God is the only being in the universe who has a right to be intolerant. In fact, if He were tolerant, He would not be God. Tolerance, in one of its shades, is the supine allowance of that which is evil. Crabb, in his great work on synonyms, says, "What is tolerated is bad in itself, and suffered only because it cannot be prevented; a parent frequently suffers in his children what he condemns in others; there are some evils in society which the magistrate finds it needful to tolerate." 

We can well understand, therefore, why God must be intolerant. To admit any deviation from good order, to allow any wrong practices or thoughts, would be to permit that which the nature of God must reject. Therefore, if God were tolerant there would be chaos in the universe.
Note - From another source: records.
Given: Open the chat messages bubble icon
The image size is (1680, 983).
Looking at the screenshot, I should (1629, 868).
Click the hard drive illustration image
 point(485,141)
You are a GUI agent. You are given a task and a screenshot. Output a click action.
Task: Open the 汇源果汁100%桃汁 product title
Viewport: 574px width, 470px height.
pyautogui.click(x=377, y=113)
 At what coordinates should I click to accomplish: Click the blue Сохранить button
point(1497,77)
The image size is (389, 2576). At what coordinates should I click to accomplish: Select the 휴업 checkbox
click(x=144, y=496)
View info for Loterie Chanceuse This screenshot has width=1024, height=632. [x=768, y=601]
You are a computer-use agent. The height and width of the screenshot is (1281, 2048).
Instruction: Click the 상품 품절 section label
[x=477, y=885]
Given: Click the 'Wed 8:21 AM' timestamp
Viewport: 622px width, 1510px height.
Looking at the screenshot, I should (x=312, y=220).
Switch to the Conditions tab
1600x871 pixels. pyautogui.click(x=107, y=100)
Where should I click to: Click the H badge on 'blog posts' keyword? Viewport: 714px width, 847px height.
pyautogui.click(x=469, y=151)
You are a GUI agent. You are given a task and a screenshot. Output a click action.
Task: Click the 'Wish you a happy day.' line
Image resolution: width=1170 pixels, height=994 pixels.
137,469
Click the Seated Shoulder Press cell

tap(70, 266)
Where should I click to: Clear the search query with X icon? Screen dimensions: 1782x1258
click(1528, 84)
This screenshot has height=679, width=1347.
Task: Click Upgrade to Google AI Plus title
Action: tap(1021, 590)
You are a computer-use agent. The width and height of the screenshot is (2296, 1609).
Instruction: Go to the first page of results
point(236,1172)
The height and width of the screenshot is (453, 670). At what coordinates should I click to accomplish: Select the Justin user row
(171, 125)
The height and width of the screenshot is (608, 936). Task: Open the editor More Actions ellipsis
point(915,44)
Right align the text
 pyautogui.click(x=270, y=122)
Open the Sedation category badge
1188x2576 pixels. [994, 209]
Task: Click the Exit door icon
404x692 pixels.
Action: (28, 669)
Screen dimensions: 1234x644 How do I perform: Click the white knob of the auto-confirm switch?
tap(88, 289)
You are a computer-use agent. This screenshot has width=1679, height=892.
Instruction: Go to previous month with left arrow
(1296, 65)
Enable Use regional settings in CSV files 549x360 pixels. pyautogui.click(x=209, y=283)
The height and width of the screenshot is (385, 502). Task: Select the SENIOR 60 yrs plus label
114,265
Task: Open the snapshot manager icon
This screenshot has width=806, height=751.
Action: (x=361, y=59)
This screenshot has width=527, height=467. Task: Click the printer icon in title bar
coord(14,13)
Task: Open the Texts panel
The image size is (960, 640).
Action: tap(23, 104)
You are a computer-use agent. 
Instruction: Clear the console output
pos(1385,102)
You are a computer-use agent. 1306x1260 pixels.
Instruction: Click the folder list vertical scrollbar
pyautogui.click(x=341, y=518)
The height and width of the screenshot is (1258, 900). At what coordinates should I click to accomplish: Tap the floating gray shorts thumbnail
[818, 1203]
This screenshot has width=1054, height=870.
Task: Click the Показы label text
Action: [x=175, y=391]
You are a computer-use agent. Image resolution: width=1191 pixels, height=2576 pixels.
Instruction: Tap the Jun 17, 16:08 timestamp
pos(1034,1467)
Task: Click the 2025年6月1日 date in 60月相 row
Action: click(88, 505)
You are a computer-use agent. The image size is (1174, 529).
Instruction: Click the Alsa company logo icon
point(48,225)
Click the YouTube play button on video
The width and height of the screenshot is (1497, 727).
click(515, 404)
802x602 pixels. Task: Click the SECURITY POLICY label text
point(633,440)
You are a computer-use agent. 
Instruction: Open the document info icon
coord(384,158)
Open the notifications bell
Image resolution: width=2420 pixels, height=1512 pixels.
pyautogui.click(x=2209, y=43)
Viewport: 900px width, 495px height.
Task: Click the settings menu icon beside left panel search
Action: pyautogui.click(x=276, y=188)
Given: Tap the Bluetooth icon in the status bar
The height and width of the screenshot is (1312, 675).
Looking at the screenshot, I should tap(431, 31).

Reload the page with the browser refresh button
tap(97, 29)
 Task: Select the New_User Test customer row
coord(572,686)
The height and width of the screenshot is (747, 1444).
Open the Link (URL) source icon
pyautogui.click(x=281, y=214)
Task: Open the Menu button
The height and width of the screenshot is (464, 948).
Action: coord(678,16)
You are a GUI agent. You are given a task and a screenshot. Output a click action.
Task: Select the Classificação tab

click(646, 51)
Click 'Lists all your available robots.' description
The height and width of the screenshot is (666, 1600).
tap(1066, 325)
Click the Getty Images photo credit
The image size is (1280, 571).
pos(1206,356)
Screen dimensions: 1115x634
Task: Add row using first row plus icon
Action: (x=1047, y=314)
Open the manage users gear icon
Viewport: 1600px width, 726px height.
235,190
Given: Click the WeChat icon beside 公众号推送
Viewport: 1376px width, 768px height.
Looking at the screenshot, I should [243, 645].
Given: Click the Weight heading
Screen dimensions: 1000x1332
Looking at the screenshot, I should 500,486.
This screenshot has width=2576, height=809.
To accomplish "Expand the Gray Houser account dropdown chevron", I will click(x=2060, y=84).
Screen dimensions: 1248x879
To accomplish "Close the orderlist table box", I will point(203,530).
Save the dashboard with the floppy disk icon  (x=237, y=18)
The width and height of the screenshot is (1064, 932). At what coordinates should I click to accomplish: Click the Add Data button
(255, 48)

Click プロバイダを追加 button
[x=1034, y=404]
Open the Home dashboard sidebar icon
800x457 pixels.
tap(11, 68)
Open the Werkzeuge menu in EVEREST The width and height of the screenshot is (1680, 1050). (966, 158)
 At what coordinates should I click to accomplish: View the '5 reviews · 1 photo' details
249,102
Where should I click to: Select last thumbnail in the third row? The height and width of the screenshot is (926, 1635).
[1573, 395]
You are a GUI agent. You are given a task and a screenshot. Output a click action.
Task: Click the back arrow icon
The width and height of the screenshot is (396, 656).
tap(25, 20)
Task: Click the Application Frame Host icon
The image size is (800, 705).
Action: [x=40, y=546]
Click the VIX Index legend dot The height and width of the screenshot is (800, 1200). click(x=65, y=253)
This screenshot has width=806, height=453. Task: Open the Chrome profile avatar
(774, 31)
Anything that is not in absolute accord with the will of God is necessarily wrong, and to permit it would be to abdicate the throne of the universe, suffering Satan to take control. 

God is sovereign. Without a doubt, this is a doctrine that is even more important than the truth of redemption. In His sovereignty God will have no partner on His throne and He will not share His royal seat. We shall reign with Him only because our wills will have been brought absolutely into line with His will, and we must recognize at every step that all our power and our life is derived from Him and that we are utterly dependent upon Him forever. God will not give His glory to another (Isa. 42:8). You waste your time if you invite Him into a temple that is already fully occupied with self. God requires all of the room in our lives. 

What would be your thoughts and actions if you were suddenly asked to surrender all of the world that you hold dear? God will never share the throne of life with some other claimant. The second Adam will never accept the first Adam as a partner. 

When we read in the Scriptures, "The Lord thy God is a jealous God" (Exod. 20:5), we understand it only because of the noble intolerance of God. The Greek word for jealousy means, literally, to be filled with a burning desire. God, as a jealous God, is filled with a burning desire for our holiness, for our righteousness, for our goodness. Thus He is jealous for us, though He could never be jealous of anything or any being, for only good is found in Him. 

The day shall come, after the testing time is over, that the intolerance of God will come to its final fruition, and all things that offend Him shall be plucked out of His kingdom (Matt. 13:41). While we wait for that day let us see to it that we do not have any divided allegiance. All that we have and are belongs to Him alone. 

How would God’s intolerance then relate to some one who says “what true for you is true for you, and my truth is my truth”?

Do the words that we use and how we use them then matter if God is jealous for truth?

Does Matthew 12:33-37 help us understand the intolerance of God?